An Irish biopharmaceutical company has announced top-line results from its Phase 3 trial on a cannabinoid-based multiple sclerosis (MS) treatment.

On Tuesday, Dublin-based Jazz Pharmaceuticals revealed results from its Phase 3 RELEASE MSS1 trial (NCT04657666) evaluating the efficacy of its nabiximols oromucosal spray (Sativex) for MS patients.

According to Jazz, the 21-day trial did not meed the endpoint of change in Lower Limb Muscle Tone-6 (LLMT-) using the Modified Ashworth Scale (MAS).

Jazz says the RELEASE MSS1’s safety profile was consistent with previously-reported adverse events, with no new safety signals that it could attribute to the spray.

Jazz describes the spray as a complex botanical mixture made from cannabis Sativa extracts like delta-9 tetrahydrocannabinol (THC) and cannabidiol (CBD).

Jazz says its spray also includes additional cannabinoid and non-cannabinoid ingredients.

Sativex currently has approval in 29 countries as a treatment for moderate to severe MS spasticity in adults who have responded poorly to other anti-spasticity medications.

“We remain committed to the nabiximols program and are actively assessing the RELEASE MSS1 trial results, which will be presented at a future medical meeting,” says Jazz Executive VP Rob Iannone, MD. “We look forward to additional data from two other ongoing trials that have the potential to support a U.S. FDA New Drug Application submission.”

Jazz says MSS1 was the first and smallest of the current program’s three clinical trials in which Jazz evaluated the Sativex spray’s efficacy in 68 patients with MS spasticity.

To support the overall registrational program in the United States, Jazz says it will continue to evaluate trial data as it becomes available.

Jazz says there are two additional ongoing Phase 3 trials to complement and inform a comprehensive development plan.

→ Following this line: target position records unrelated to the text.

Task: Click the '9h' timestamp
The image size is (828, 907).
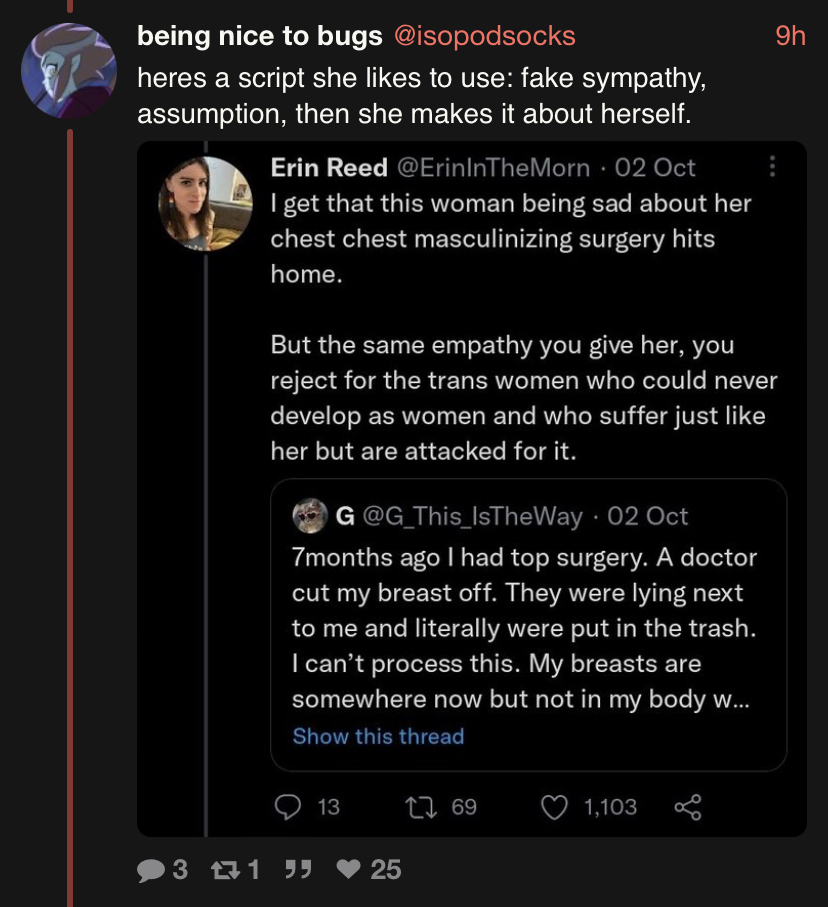Action: (790, 37)
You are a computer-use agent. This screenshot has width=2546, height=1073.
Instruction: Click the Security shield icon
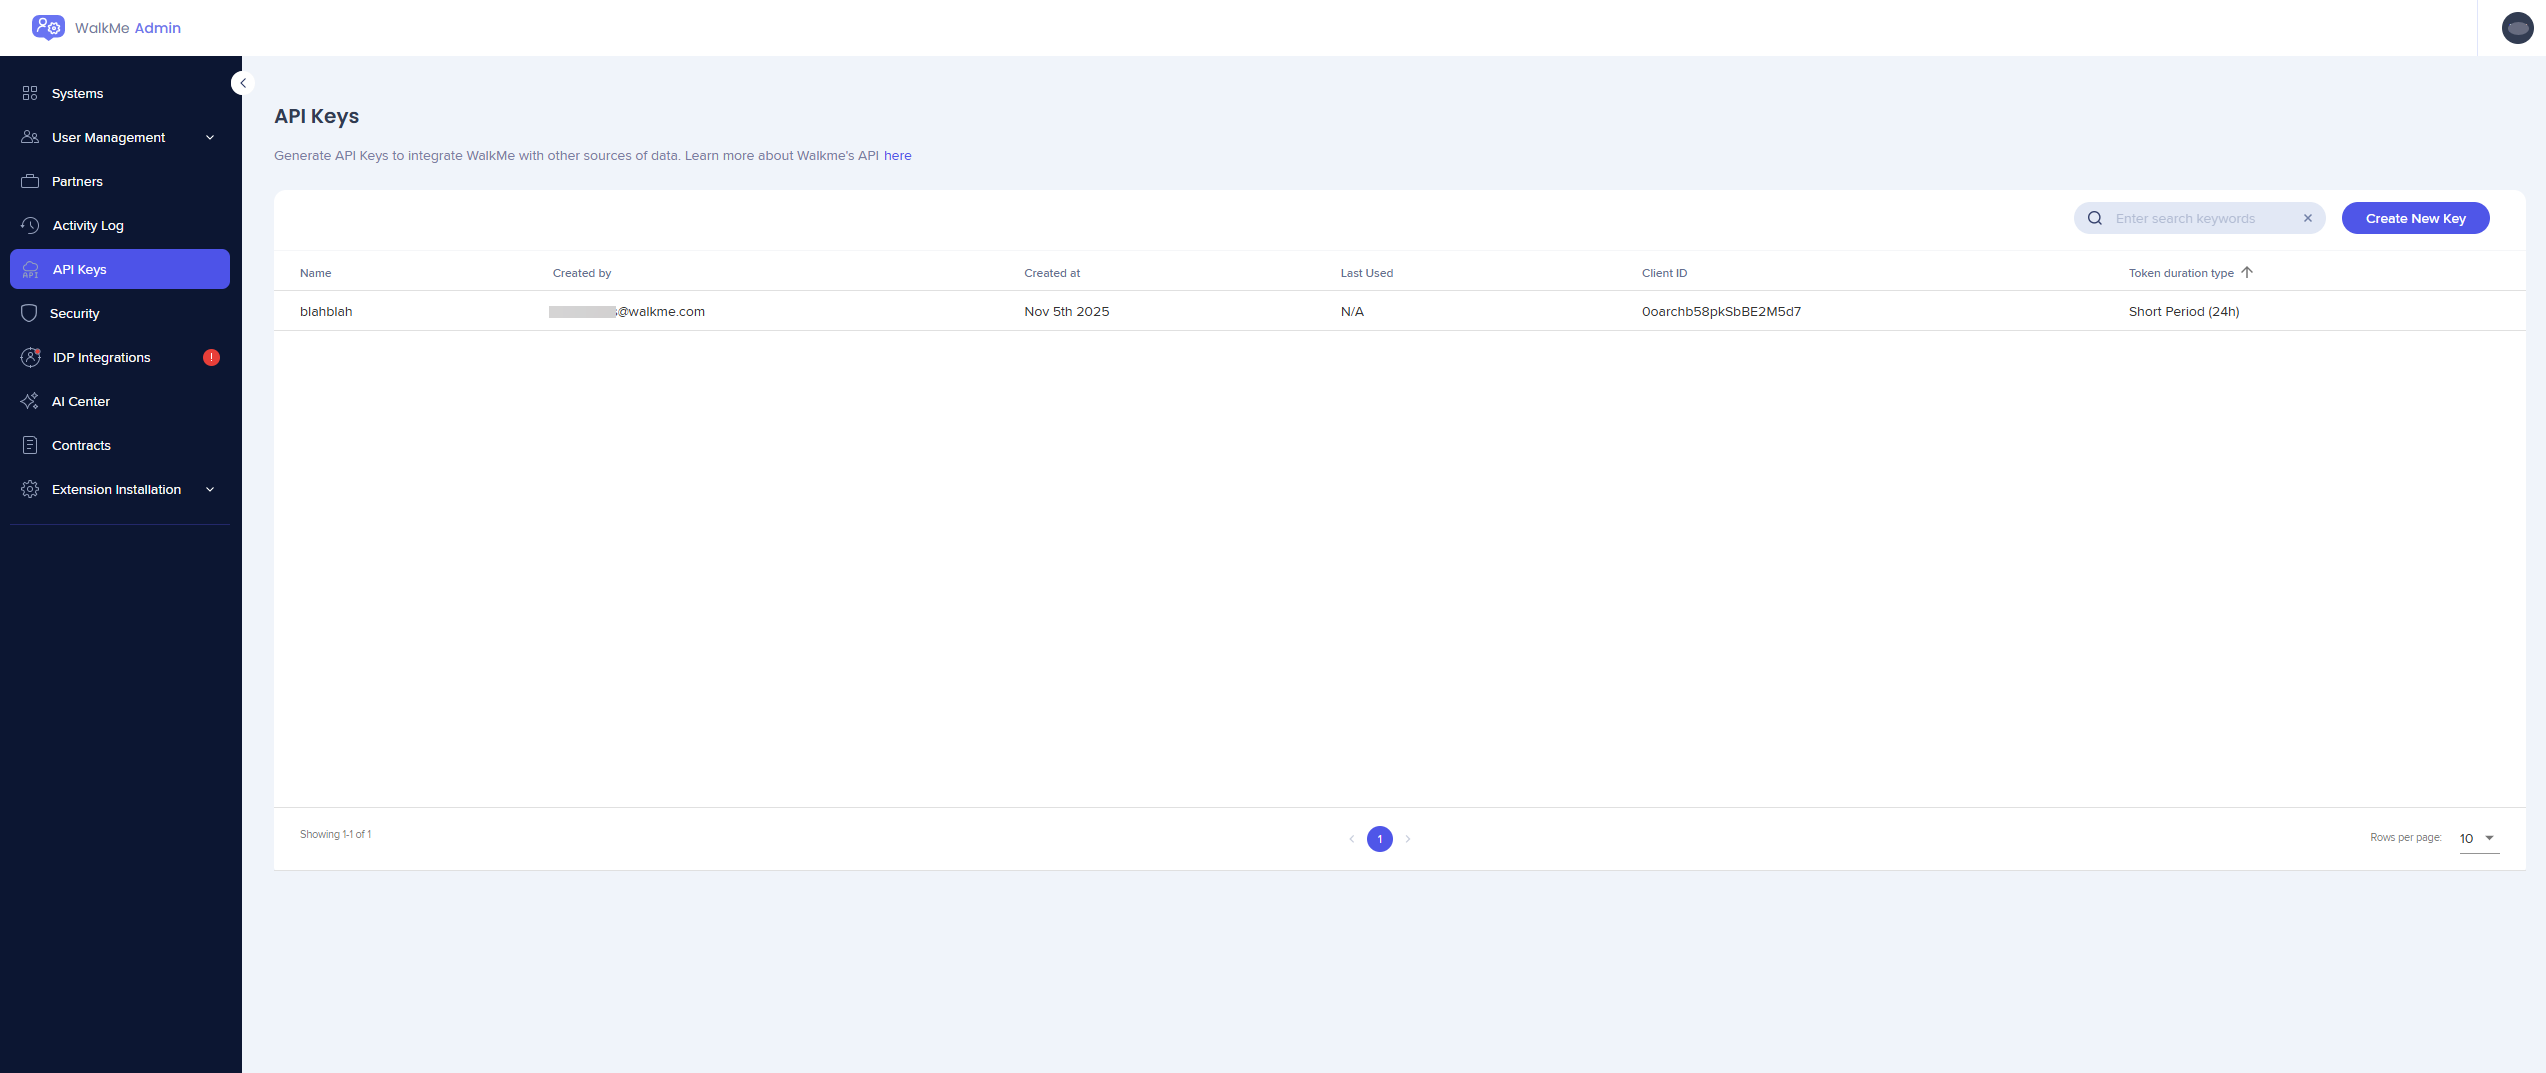(x=30, y=313)
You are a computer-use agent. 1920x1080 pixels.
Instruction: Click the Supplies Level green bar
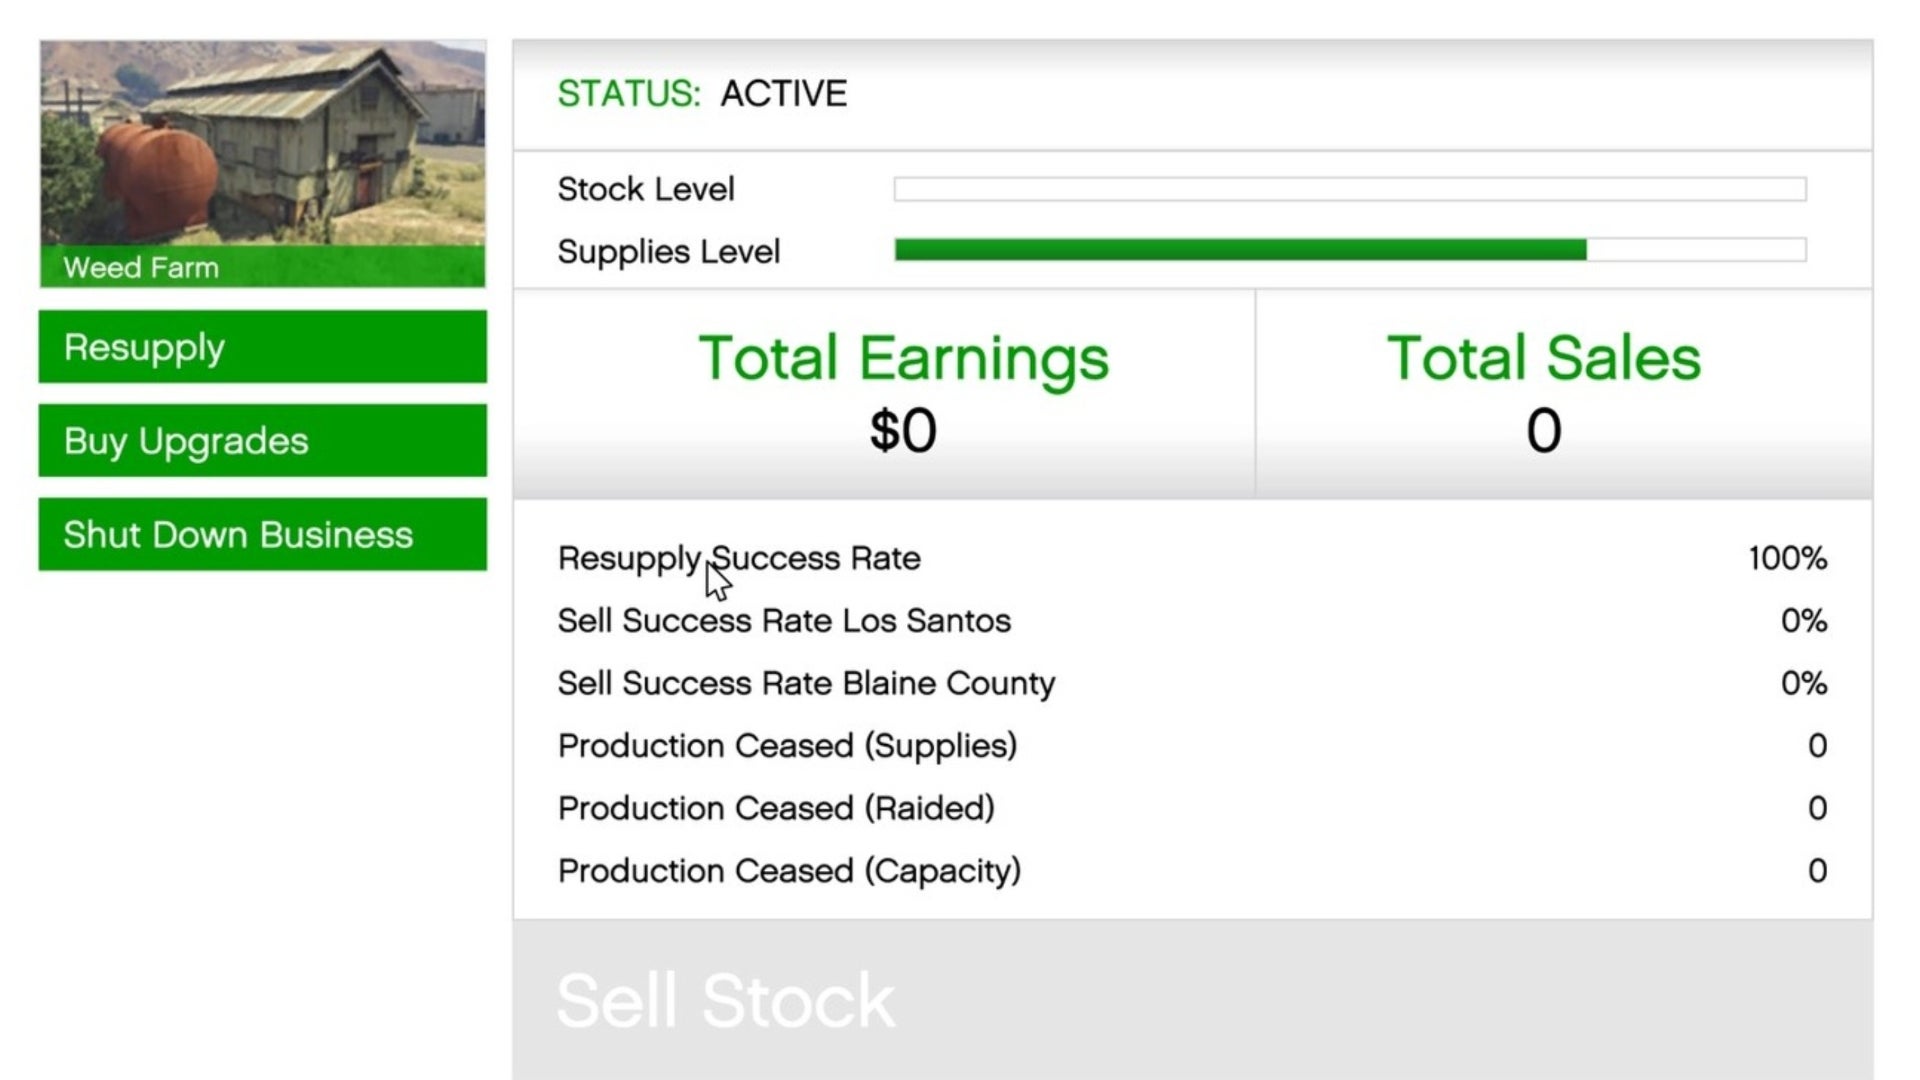point(1240,250)
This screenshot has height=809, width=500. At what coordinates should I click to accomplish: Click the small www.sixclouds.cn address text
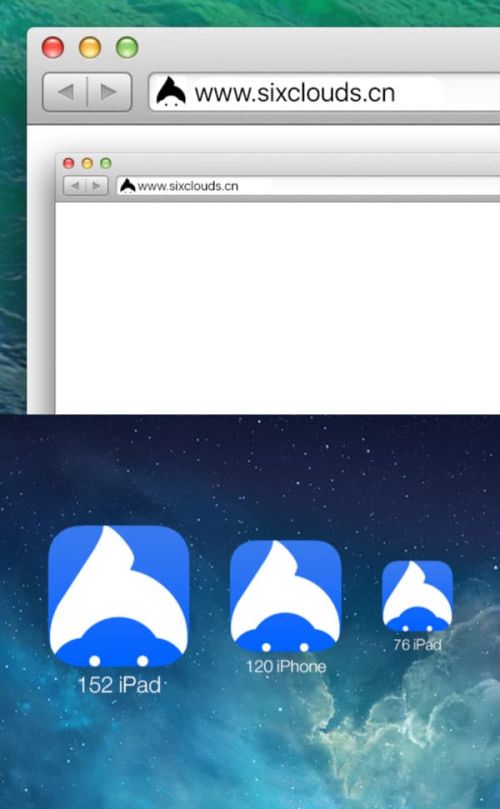coord(188,186)
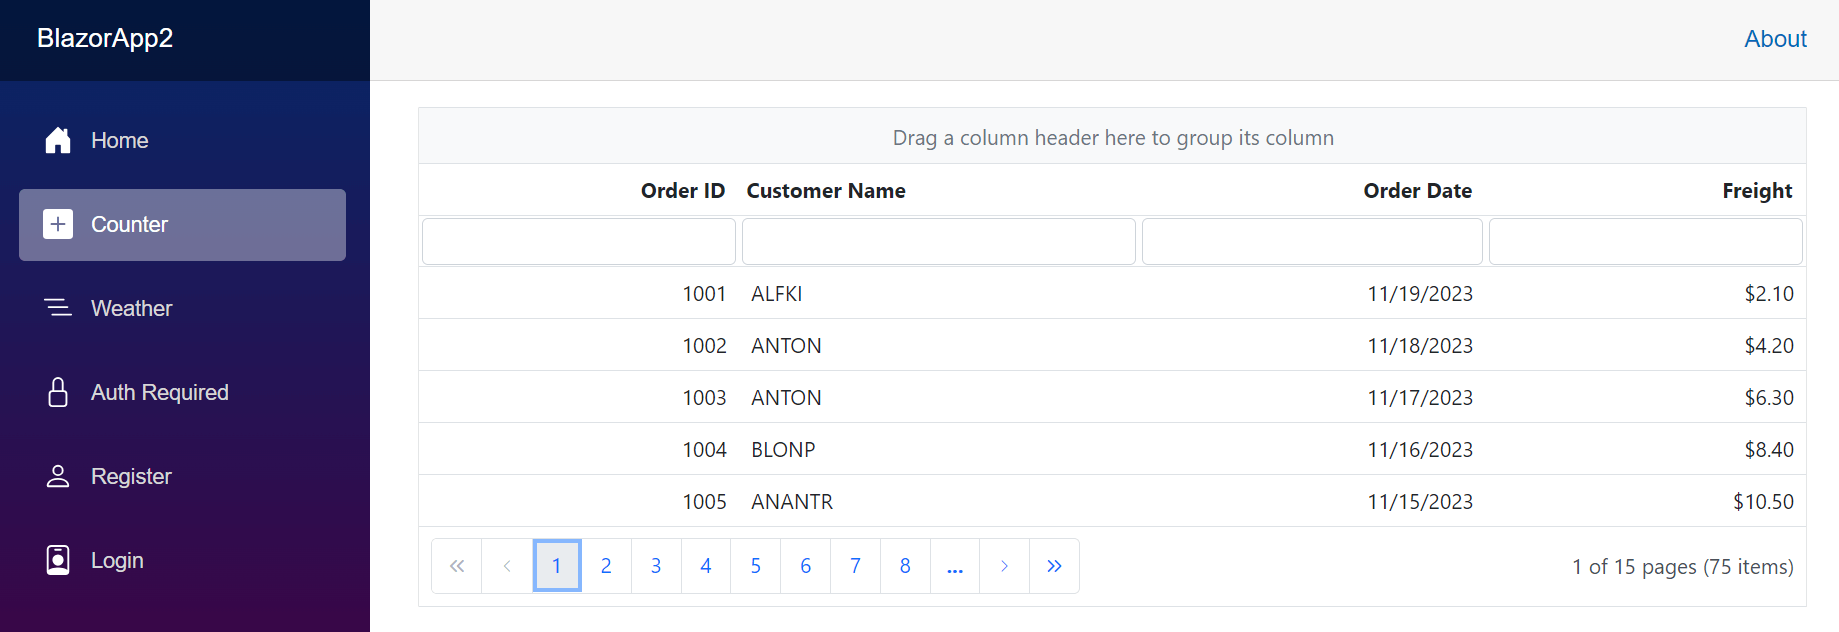Image resolution: width=1839 pixels, height=632 pixels.
Task: Click the Weather list icon
Action: (58, 308)
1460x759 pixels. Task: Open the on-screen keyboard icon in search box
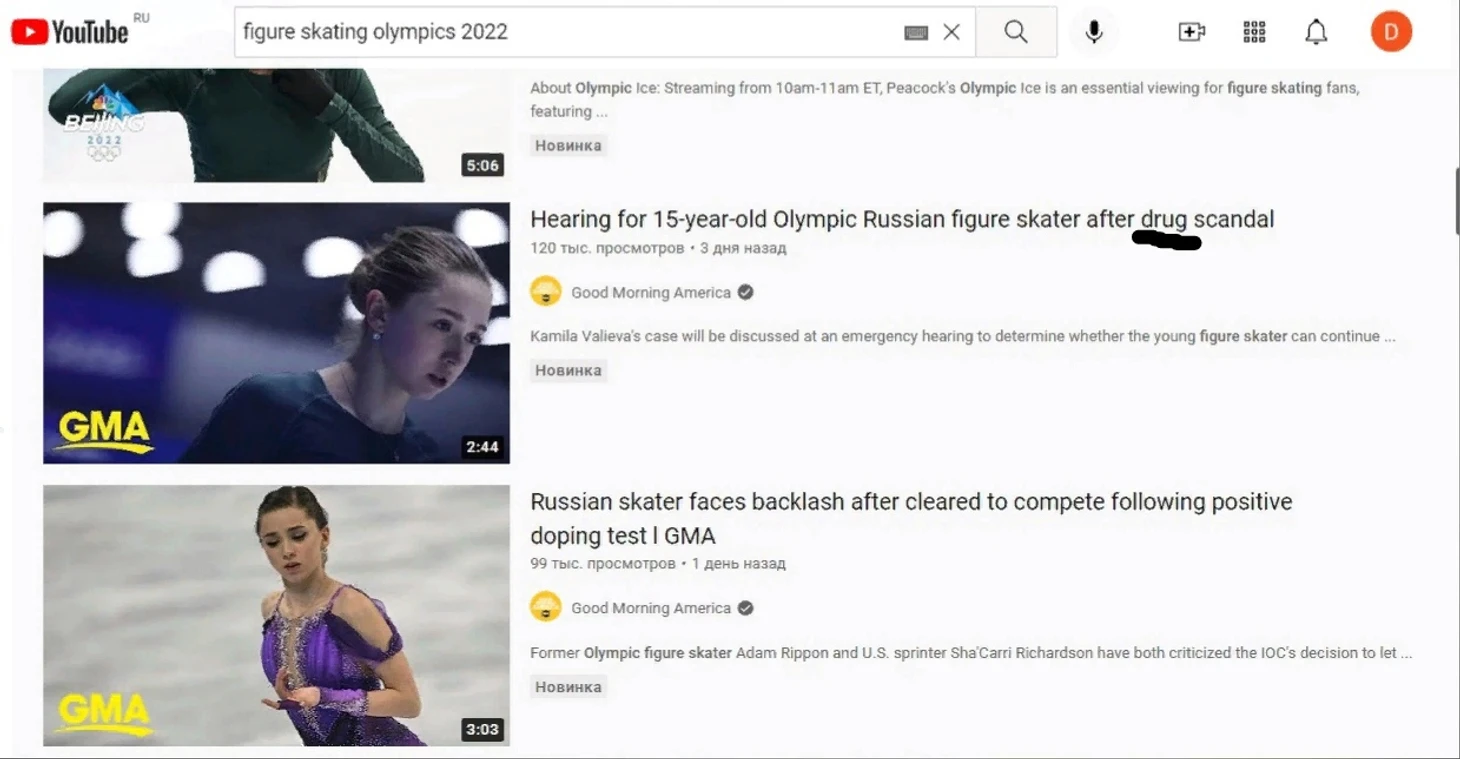coord(915,33)
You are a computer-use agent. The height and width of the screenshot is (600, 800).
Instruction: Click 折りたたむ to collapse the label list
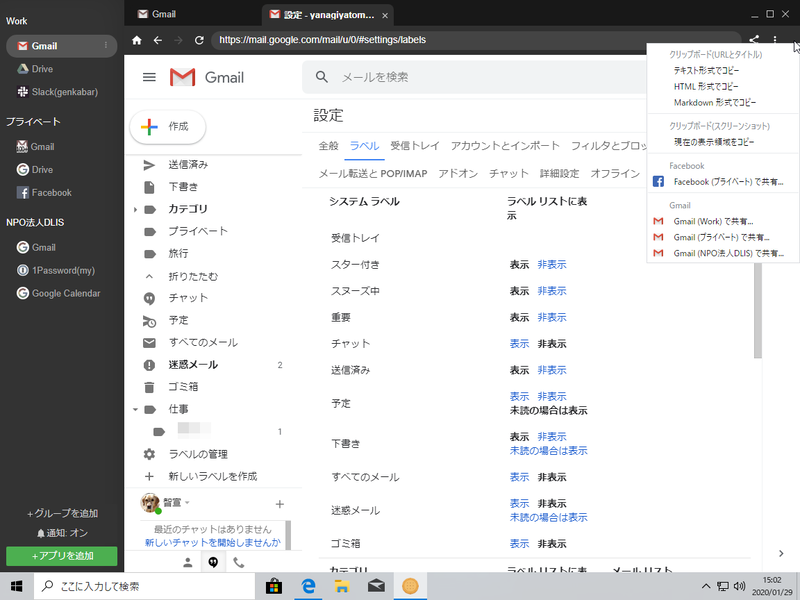point(192,276)
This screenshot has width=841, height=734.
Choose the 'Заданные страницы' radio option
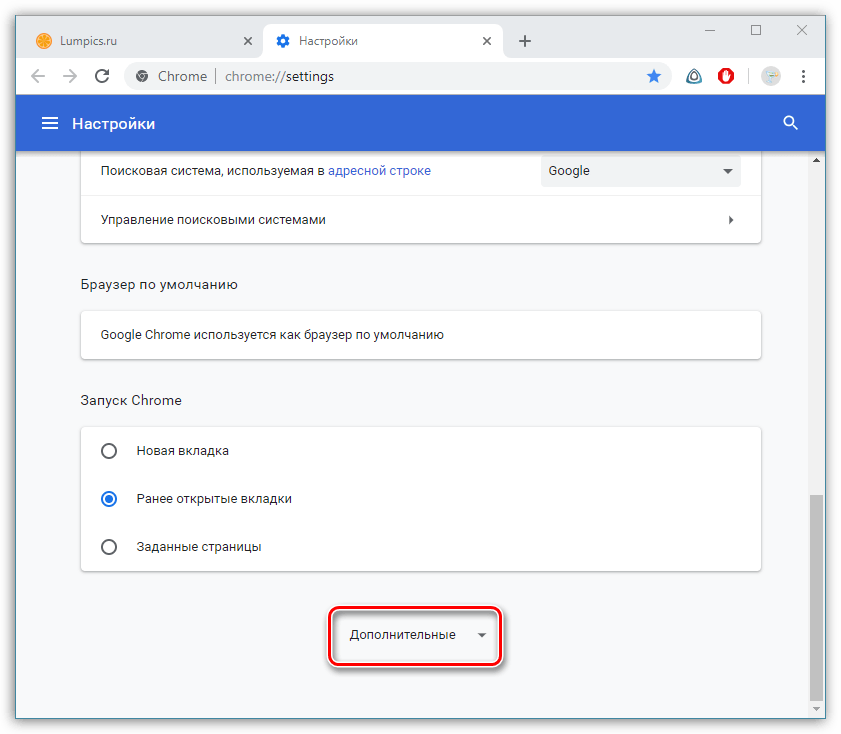[109, 547]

One of the Phase 3 trials, RELEASE MSS3, is a 12-week, multicenter, double-blind, placebo-controlled trial to evaluate the Sativex spray’s efficacy in improving MS-associated muscle spasms.

Jazz estimates enrollment to be approximately 446 participants.

The other Phase 3 trial is a multicenter, randomized, double-blind, placebo-controlled, 2-treatment, 2-period, crossover trial to study how multiple Sativex doses compare to placebos on a clinical measure of velocity-dependent muscle tone in lower limbs of MS patients.

Jazz estimates that approximately 190 participants will enroll in the three-week trial.

Jazz says it will submit the RELEASE MSS1 trial data for presentation at a future medical meeting.